§ Data to process
▽
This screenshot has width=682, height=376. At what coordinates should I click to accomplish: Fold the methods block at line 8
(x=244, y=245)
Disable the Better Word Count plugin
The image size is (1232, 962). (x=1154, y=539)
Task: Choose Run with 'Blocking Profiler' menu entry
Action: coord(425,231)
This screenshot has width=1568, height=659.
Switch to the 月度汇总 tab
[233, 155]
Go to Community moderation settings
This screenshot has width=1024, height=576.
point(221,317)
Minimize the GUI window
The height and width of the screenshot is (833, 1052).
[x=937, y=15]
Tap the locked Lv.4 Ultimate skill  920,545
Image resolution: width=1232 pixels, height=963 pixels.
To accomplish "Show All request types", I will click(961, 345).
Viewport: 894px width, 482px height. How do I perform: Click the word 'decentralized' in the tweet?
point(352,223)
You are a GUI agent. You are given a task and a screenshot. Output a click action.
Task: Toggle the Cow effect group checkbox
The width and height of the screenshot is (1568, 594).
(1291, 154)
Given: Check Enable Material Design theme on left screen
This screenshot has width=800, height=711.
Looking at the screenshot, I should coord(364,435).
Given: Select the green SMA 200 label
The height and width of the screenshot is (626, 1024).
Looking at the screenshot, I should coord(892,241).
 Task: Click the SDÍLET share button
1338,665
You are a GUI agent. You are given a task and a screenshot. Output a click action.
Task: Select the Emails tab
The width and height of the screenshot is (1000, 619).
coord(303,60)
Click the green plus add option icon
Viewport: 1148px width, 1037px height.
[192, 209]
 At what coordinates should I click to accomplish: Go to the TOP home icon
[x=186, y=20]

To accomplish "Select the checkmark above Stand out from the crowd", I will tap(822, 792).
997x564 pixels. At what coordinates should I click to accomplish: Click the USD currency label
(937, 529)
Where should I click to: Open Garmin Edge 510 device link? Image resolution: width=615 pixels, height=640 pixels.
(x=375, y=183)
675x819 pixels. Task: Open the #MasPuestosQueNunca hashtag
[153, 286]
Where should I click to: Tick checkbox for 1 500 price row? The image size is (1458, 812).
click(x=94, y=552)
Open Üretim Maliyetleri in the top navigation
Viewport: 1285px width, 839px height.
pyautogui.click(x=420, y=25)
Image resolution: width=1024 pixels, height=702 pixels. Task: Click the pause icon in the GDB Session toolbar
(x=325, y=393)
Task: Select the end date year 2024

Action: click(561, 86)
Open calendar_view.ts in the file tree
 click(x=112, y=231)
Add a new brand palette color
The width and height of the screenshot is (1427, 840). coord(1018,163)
△
§ What the task requires
Go to the line with "Task: Toggle the Cow effect group checkbox" in the entries above and repeat every line from there through the line with "Given: Select the green SMA 200 label", exactly and with no other text.

§ Answer box
Task: Toggle the Cow effect group checkbox
The width and height of the screenshot is (1568, 594).
(1291, 154)
Given: Check Enable Material Design theme on left screen
This screenshot has width=800, height=711.
Looking at the screenshot, I should coord(364,435).
Given: Select the green SMA 200 label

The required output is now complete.